今回の攻撃では、JavaScriptライブラリのURLで異常が確認された。このURLは、本来はWebサイト上で正規の広告を表示させるために設置されたものだ。トレンドマイクロの調査で、このURLが「Nuclear Exploit Kit」があるサーバへ誘導される場合があることが確認された。

JavaScript用に設定された JavaScriptライブラリのURL

「Nuclear Exploit Kit」がホストされたサーバへ誘導される JavaScriptライブラリのURL

JavaScriptライブラリを保存しており、同社の広告配信ネットワークに使用されているサーバーを攻撃。対象のWebサイトを閲覧したユーザーがこの「Nuclear Exploit Kit」をホストするサーバーへ誘導されており、今回は、特にアニメや漫画に関連する複数のサイトが影響を受けたとされる。

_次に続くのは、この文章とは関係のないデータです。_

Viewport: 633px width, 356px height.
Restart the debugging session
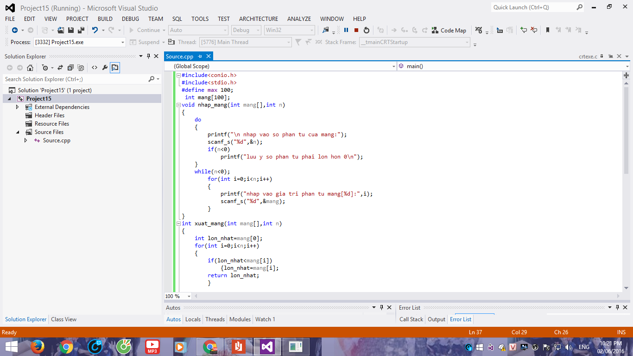[367, 30]
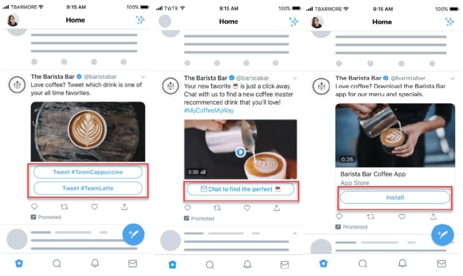
Task: Tap the Install button for the Barista Bar app
Action: tap(395, 198)
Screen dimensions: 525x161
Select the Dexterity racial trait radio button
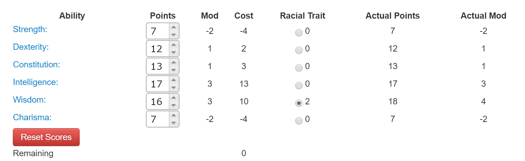coord(299,50)
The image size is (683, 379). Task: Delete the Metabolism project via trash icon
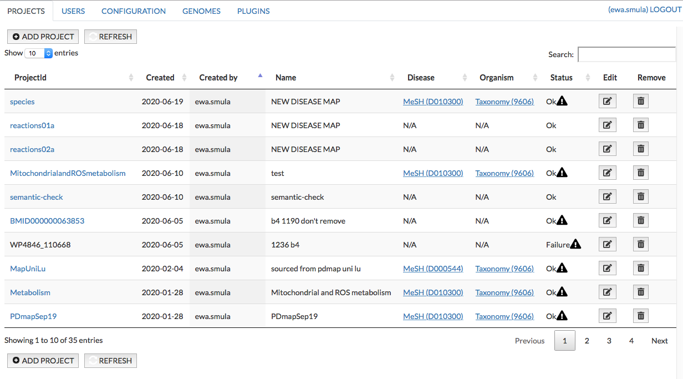640,292

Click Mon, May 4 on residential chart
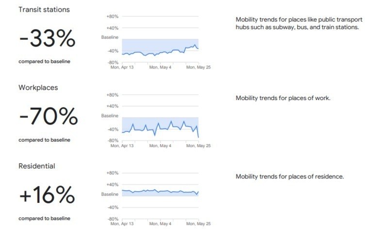160,224
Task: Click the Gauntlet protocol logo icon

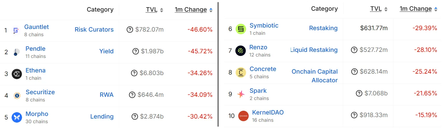Action: pos(16,30)
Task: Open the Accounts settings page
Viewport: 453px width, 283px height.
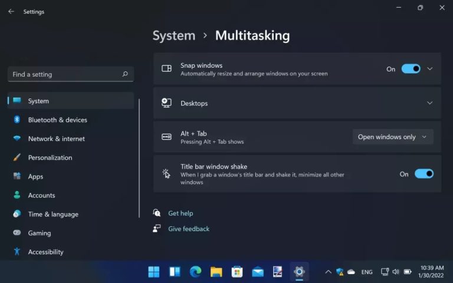Action: click(41, 195)
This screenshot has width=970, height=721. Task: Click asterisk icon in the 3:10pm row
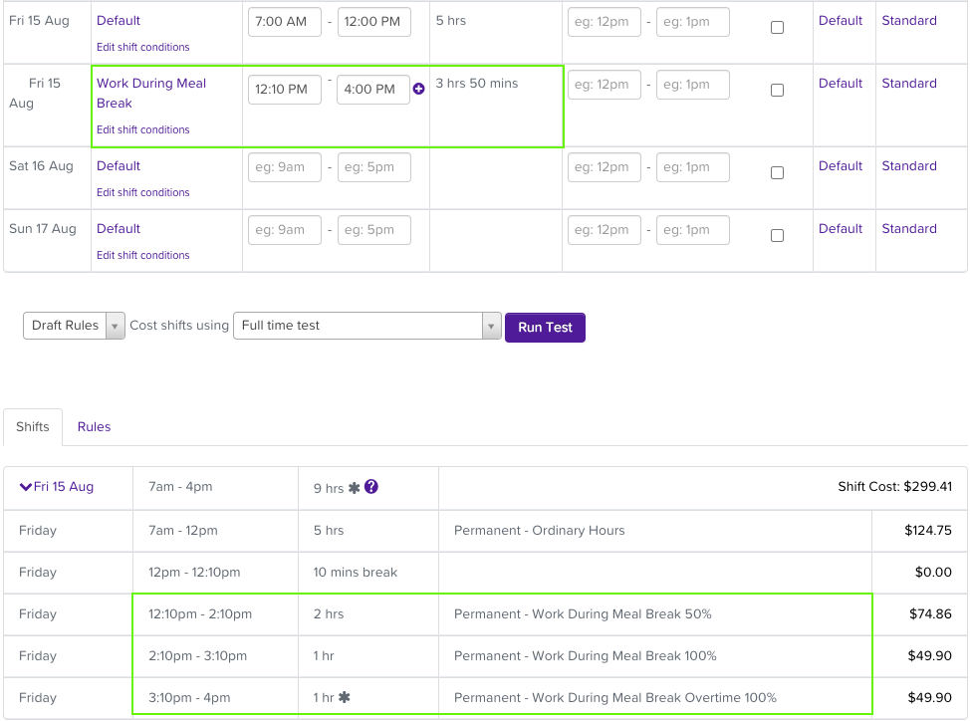click(344, 698)
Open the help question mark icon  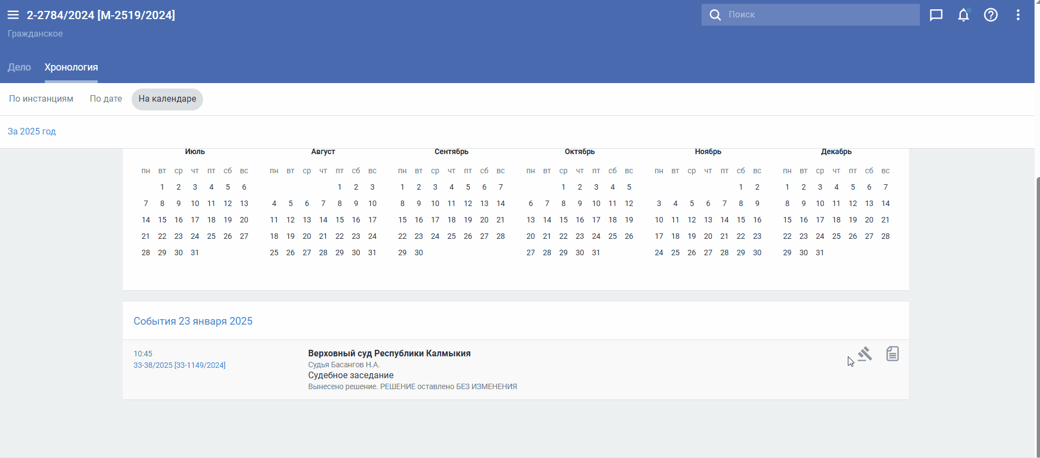pyautogui.click(x=991, y=15)
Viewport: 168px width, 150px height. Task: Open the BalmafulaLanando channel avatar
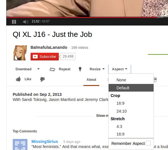[x=20, y=53]
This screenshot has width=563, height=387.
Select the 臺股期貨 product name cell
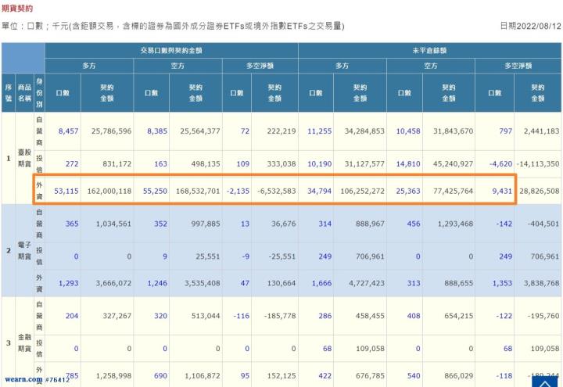[26, 159]
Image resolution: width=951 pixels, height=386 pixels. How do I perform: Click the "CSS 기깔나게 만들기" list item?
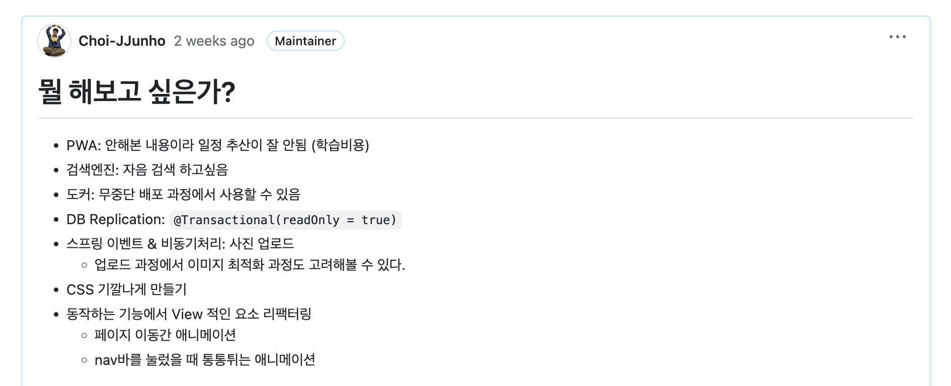coord(126,290)
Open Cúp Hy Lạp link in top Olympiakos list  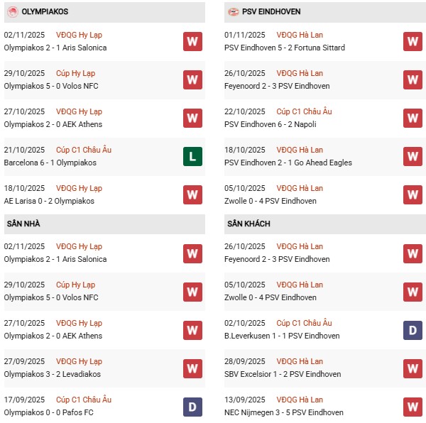[75, 73]
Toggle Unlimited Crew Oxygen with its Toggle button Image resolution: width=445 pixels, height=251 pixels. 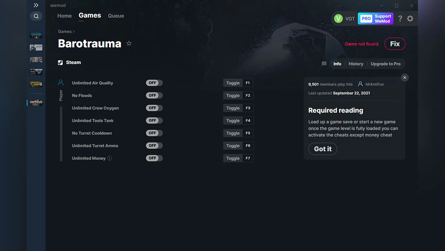pyautogui.click(x=233, y=108)
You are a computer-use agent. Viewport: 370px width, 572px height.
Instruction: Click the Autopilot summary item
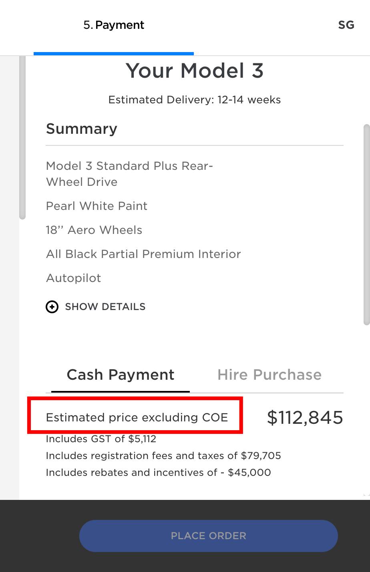pos(73,278)
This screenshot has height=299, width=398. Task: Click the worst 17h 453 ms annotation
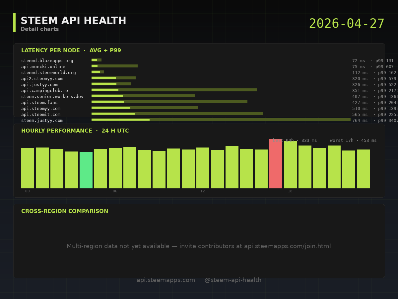(x=353, y=141)
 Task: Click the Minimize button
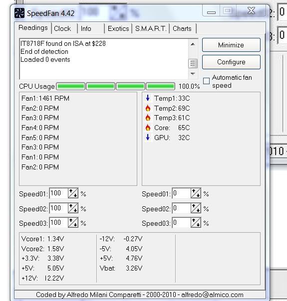[231, 45]
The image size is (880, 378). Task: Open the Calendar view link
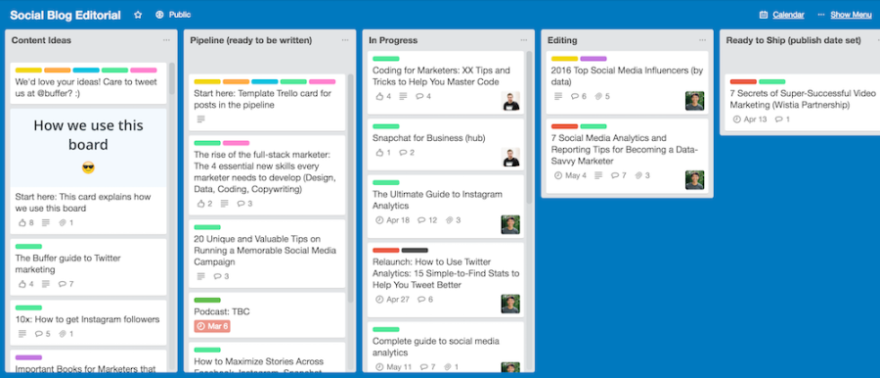[788, 16]
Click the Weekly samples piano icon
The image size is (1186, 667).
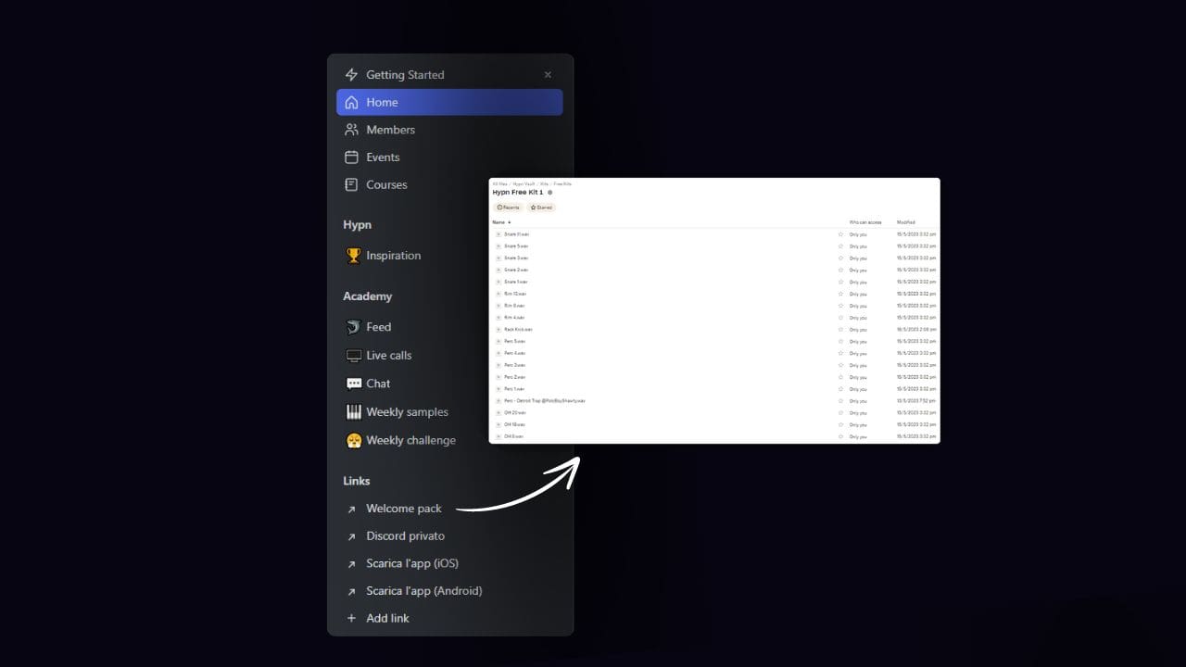(x=353, y=412)
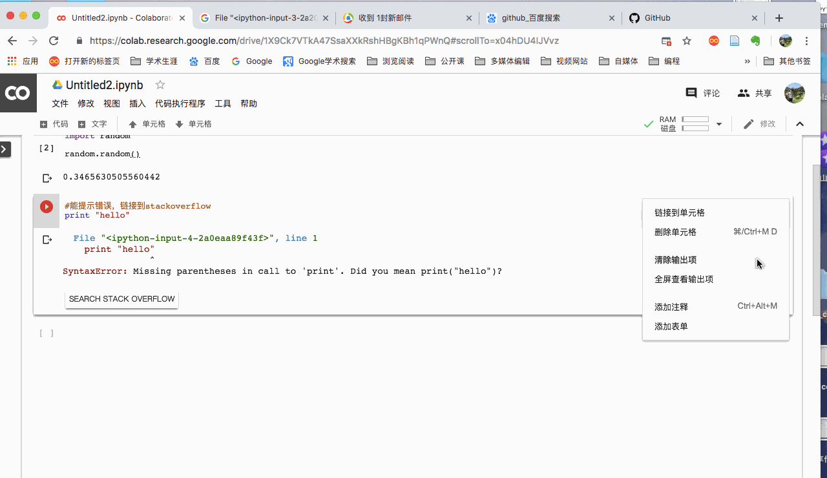Run the cell using the red play button
827x478 pixels.
pos(45,207)
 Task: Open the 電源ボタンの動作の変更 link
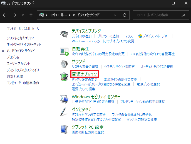tap(120, 80)
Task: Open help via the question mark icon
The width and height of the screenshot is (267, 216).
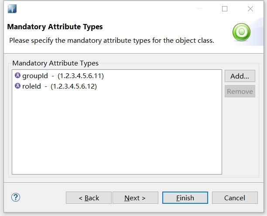Action: coord(16,197)

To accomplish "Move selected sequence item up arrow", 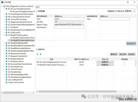I will tap(37, 54).
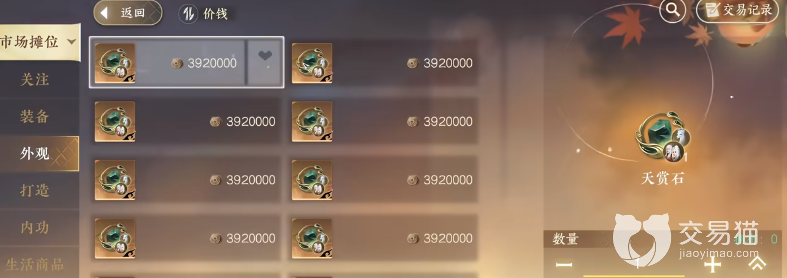Select second-row left 3920000 listing

click(x=186, y=121)
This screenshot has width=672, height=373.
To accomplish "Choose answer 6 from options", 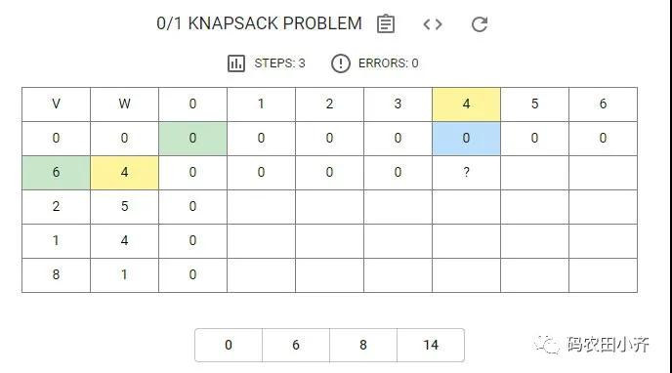I will pos(296,345).
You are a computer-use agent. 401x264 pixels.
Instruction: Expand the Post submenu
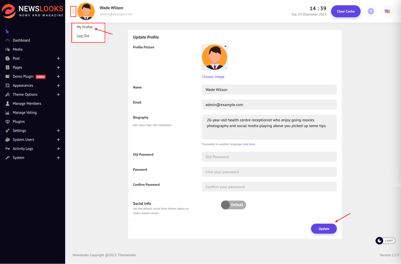click(x=58, y=58)
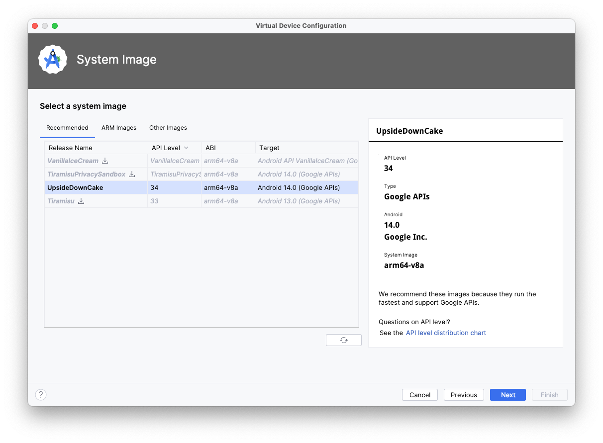This screenshot has width=603, height=443.
Task: Go back with the Previous button
Action: [464, 394]
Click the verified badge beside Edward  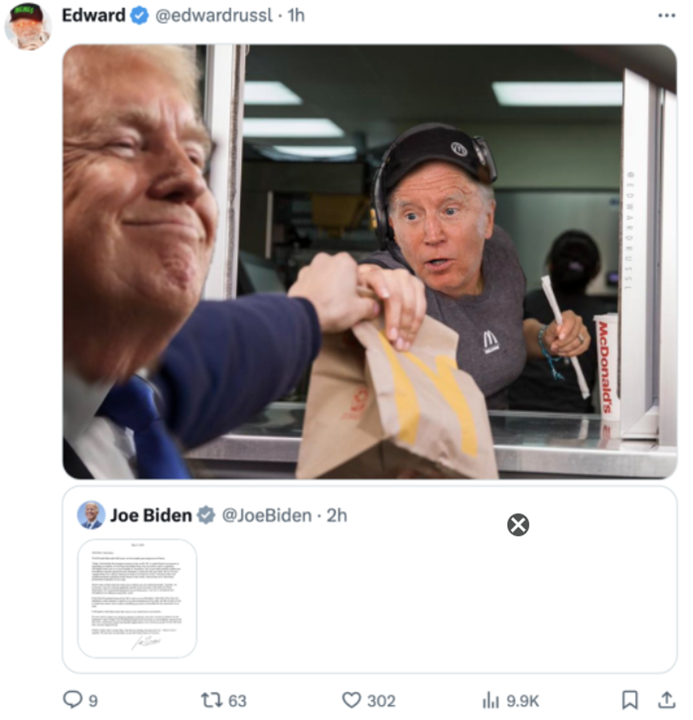[139, 16]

また、今回の攻撃では、感染に伴う最終的な被害が「BKDR_GLUPTEBA.YVA」によりもたらされることも判明した。なお、攻撃に関する情報は、すでにトレンドマイクロが「MadAdsMedia」に報告している。

攻撃はAdobe Flash Playerの脆弱性「CVE-2015-0359」を悪用しているがが、この脆弱性は2015年4月にセキュリティ更新プログラムが公開されている。そのため、更新前のAdobe Flash Playerを使用しているユーザーは、サーバー攻撃のリスクにさらされている。

今回の攻撃では、「Nuclear Exploit Kit」が利用されているが、Adobe Flash Player の脆弱性をねらう脅威は常に改良されている。また、こうした脅威はファイルを暗号化して身代金を要求する「Cryptoランサムウェア」との関連も疑われている。

なお、今回の攻撃の影響を受けた URL は、5月9日時点で「Nuclear Exploit Kit」に利用されることはないと確認されている。